There is a system developed by MIT NLP Group that determines the accuracy of the source or its political bias. This way, it is possible to understand whether the source can be trustworthy or not.
Alexa (Amazon) or Siri (Apple) have been using NLP for a long time now to answer vocal requests by finding a shop or a song, telling the weather forecast for the asked period, suggest the best route to any institution or even turn on the light at home. For this reason, both Alexa and Siri are called intelligent voice-driven interfaces.
In financial trade, NLP can be used to track different news, reports, and comments about mergers between companies. All of the data people are talking about can be found and put into a trading algorithm. What can you get out of the trading algorithm? Even if the information is a rumor it might turn into big news and selling this news can generate a great profit. So, in the end, NLP gives financial trade an automated process, data enrichment, and the most accurate search and discovery.

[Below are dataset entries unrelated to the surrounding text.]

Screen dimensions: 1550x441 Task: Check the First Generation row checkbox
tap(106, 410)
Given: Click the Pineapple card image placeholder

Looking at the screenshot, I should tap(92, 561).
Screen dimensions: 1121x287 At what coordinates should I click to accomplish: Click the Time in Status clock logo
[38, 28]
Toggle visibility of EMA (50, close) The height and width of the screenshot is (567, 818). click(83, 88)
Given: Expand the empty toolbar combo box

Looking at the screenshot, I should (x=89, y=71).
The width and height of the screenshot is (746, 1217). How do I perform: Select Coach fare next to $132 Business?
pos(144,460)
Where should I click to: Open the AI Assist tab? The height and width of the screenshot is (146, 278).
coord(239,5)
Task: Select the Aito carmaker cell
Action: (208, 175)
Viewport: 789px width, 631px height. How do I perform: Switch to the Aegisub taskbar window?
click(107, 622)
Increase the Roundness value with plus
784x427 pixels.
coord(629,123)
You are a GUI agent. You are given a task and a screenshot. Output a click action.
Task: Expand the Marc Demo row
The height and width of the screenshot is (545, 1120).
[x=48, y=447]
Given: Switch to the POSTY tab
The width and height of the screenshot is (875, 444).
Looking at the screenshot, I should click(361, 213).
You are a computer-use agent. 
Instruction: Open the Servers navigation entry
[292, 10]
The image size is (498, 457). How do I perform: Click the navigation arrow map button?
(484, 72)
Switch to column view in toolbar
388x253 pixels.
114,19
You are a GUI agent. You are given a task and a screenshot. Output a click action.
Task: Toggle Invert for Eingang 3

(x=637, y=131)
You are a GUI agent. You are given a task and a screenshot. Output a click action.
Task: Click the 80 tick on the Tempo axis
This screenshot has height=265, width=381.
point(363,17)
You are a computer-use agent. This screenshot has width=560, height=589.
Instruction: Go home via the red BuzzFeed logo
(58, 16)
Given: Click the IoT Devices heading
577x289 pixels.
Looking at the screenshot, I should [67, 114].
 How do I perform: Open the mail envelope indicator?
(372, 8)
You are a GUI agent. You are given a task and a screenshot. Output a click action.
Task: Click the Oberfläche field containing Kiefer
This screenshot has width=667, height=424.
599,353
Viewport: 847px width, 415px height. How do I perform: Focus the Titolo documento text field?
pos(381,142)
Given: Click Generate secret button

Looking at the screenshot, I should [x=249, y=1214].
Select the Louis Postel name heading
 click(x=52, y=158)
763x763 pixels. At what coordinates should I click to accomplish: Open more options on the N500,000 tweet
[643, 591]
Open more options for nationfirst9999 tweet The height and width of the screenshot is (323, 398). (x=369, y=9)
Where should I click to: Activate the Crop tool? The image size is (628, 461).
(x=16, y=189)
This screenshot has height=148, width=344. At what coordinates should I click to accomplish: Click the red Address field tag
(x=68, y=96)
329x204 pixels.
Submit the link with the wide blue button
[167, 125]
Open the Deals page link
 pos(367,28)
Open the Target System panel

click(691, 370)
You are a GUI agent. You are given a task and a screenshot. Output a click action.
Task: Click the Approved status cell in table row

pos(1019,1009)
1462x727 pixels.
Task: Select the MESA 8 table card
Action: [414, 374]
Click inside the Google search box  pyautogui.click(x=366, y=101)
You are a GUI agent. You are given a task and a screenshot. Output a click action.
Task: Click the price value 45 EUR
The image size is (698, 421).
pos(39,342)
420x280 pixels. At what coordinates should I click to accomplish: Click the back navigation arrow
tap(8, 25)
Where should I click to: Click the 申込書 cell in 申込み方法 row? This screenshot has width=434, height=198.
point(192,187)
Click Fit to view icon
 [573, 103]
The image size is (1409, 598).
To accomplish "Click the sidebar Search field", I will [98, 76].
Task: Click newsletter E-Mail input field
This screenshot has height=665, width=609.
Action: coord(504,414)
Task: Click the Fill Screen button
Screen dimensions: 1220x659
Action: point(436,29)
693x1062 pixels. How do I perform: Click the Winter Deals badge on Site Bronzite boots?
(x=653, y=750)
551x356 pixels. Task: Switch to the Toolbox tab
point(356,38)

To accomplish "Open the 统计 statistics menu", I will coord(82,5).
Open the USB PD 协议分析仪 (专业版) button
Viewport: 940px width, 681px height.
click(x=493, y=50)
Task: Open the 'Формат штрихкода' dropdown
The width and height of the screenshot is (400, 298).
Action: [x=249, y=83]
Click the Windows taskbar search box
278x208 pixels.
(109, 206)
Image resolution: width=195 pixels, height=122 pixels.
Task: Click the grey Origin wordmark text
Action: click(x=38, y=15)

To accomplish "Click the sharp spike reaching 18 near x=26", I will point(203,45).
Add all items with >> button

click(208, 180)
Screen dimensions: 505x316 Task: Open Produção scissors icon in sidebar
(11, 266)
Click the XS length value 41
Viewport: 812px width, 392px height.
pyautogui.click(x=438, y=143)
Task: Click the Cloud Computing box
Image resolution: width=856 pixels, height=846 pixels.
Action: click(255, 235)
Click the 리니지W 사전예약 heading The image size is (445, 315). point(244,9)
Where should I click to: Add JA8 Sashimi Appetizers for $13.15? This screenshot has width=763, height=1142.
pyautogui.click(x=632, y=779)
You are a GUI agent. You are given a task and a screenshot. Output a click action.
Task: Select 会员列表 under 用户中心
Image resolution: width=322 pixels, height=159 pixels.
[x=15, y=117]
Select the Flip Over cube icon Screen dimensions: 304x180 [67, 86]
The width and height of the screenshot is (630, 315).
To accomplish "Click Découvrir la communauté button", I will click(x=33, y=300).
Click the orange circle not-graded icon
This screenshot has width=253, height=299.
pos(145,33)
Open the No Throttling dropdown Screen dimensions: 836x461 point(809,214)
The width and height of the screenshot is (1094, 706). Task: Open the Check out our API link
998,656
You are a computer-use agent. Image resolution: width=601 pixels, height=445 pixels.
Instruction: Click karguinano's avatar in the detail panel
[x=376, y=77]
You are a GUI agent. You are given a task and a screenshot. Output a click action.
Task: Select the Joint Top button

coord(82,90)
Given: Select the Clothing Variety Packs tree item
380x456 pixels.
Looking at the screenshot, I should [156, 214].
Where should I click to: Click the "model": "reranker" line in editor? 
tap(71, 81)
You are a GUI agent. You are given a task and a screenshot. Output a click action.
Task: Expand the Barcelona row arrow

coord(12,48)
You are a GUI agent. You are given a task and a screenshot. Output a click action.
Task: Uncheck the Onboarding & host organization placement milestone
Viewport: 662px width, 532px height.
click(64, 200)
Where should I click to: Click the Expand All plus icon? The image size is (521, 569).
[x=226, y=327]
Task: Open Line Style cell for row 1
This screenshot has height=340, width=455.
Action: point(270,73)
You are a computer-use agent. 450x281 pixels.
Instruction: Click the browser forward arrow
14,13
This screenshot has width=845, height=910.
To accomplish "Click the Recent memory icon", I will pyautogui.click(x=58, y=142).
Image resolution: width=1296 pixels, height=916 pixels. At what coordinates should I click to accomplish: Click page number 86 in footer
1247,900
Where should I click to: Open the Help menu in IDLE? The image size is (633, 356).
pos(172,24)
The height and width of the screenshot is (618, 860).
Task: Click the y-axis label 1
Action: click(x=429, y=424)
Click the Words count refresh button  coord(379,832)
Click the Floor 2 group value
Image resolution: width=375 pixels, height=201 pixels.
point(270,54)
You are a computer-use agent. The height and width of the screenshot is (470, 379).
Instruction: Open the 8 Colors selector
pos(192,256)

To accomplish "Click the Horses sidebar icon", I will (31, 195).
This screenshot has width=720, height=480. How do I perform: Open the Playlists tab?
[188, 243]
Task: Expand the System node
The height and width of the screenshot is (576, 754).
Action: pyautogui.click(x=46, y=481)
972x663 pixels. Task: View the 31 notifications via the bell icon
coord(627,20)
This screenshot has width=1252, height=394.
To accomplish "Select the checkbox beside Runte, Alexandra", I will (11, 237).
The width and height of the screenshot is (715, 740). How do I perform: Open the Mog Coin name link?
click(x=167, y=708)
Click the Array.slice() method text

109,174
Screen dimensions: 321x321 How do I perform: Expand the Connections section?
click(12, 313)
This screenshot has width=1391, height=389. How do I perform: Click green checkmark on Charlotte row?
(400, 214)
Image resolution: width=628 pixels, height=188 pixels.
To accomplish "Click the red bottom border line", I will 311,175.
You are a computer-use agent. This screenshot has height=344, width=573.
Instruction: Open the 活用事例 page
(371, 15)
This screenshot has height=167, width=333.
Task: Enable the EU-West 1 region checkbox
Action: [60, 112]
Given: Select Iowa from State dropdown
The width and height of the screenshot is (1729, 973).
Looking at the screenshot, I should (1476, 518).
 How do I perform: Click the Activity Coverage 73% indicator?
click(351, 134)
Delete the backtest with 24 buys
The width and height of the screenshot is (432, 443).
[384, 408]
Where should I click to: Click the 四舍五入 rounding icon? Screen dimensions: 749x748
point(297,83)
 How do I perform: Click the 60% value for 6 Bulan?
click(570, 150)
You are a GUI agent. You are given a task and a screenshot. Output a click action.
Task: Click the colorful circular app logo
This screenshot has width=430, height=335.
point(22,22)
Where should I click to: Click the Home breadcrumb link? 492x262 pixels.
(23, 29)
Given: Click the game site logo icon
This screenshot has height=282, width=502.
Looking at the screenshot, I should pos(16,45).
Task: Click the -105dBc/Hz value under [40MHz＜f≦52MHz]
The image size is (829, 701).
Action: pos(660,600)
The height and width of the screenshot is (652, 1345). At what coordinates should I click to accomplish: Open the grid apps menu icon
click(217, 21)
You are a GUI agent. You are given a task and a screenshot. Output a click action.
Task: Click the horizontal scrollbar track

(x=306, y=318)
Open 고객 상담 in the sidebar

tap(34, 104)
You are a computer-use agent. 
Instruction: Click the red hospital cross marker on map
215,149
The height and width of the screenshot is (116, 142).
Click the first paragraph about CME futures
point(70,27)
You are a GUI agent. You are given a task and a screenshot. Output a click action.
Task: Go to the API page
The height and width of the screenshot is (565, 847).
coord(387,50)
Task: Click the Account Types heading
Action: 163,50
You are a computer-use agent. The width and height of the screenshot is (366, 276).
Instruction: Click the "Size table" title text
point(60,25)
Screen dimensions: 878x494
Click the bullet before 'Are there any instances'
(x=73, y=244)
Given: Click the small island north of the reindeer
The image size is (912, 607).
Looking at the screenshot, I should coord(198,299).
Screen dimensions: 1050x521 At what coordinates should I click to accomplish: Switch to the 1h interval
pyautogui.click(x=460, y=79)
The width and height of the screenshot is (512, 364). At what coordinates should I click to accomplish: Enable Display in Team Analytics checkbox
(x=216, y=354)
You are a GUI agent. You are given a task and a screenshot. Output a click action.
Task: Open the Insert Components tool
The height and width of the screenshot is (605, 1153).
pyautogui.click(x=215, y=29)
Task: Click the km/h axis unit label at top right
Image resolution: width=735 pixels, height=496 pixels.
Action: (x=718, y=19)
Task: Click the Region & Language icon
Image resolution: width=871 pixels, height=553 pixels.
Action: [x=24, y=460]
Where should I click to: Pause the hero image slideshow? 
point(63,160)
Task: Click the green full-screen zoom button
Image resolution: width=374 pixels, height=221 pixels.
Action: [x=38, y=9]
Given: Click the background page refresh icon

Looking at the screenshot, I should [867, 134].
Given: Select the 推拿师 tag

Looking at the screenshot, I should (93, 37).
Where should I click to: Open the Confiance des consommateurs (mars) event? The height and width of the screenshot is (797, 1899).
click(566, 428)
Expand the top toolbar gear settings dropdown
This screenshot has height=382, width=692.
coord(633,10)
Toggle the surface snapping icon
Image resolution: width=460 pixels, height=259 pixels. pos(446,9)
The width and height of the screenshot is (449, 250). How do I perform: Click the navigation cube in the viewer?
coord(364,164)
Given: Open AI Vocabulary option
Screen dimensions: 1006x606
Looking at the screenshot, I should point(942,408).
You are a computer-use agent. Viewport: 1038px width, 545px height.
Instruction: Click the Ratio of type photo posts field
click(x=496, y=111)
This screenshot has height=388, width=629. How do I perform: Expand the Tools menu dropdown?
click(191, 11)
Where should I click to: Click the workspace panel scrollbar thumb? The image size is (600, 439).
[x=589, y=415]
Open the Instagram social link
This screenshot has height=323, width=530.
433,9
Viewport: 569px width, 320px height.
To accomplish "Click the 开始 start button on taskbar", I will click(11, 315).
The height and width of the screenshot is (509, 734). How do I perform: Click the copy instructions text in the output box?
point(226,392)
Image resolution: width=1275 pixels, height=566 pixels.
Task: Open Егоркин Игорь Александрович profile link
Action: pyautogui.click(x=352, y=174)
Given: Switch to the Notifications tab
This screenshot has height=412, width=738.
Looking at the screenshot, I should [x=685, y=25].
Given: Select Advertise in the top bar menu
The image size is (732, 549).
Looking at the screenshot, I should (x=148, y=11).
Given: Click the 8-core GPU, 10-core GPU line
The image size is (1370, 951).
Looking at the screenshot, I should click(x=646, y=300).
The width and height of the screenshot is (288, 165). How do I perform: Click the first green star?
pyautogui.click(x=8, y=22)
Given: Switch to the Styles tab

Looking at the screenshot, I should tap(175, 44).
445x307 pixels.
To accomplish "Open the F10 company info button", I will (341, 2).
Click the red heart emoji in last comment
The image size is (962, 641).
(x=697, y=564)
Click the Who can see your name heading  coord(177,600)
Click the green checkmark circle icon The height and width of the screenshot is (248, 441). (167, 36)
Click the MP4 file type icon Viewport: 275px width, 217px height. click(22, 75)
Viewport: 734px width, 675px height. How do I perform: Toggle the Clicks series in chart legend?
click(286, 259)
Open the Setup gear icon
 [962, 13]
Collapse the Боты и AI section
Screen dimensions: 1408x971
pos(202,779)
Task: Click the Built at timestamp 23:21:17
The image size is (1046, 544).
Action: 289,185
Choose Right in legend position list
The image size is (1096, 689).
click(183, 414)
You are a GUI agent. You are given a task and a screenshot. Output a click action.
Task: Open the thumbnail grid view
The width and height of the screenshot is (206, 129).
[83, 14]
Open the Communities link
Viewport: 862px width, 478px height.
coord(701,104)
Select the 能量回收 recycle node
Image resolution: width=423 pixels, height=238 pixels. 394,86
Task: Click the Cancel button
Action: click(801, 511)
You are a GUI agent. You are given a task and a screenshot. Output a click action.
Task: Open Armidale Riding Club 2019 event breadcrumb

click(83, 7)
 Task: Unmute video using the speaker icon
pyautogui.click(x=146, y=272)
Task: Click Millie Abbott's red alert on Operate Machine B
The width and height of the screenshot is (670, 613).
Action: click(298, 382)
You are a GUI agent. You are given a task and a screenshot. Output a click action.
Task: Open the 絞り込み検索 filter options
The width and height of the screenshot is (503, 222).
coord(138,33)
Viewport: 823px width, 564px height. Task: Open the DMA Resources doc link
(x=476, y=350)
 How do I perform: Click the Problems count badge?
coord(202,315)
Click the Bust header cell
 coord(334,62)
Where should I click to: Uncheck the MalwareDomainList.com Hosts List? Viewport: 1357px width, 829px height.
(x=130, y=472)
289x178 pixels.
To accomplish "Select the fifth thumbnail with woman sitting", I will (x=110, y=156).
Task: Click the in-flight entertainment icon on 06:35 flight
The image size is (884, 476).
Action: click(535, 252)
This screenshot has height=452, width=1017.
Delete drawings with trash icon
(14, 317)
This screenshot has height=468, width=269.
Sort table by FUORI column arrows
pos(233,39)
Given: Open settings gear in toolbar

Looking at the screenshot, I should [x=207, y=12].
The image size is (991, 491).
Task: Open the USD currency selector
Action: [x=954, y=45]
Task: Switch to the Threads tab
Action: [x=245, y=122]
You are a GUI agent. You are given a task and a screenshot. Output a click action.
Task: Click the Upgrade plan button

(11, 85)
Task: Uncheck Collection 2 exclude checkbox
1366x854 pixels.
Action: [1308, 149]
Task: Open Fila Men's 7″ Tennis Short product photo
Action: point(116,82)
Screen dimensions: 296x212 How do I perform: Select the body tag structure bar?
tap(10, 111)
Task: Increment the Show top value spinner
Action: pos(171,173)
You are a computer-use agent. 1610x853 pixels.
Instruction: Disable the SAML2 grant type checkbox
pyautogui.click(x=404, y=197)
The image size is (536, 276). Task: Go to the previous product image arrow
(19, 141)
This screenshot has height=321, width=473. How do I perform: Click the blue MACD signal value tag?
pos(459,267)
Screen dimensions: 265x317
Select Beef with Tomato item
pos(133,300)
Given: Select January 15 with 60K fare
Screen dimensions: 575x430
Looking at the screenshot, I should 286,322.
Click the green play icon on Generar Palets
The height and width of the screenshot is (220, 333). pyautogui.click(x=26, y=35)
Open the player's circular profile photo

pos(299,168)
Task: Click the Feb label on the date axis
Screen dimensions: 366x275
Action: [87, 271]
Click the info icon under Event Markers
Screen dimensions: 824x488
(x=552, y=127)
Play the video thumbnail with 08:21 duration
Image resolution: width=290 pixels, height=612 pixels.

Recruitment is a long process from a candidate finding to interviewing. So, applying to NLP might make this process a bit shorter. For example, NLP is used in searching and selecting candidates, identifying the skills of candidates, and acknowledging potential hires even before they become active on the job market. Most of the recruitment tools today offer NLP search that is becoming more accurate.
There is a platform developed by LegalMation that automates daily tasks of litigation. This way legal teams save valuable time, decrease costs for legal processes and focus on what is really important.
In healthcare, NLP can be applied not only to setting diagnoses but also to care delivery and cost reduction if the medical institution is in the process of adopting an electronic health record. NLP can analyze clinical documentation better and optimize various healthcare processes. This is a great chance to focus on better healthcare provision and better patient outcomes.
Alzheimer’s disease is one of the most occurring diseases among the elderly. To improve patient treatment and monitor cognitive impairment through speech such companies as WinterlightLabs help clinical trials and studies to obtain more valuable information. Stanford University has even developed a chatbot that provides therapy for people with central nervous system disorders like anxiety and others.
NLP allows the integration of advanced security techniques by generating questions. For example, data scientists use the algorithm to find additional context for a user’s personal information, extract relevant information using a named entity recognition model, generate questions with the neural network and validate a user’s answer.
Nowadays, NLP may be the best means to effective support in any field but it still has to develop and progress.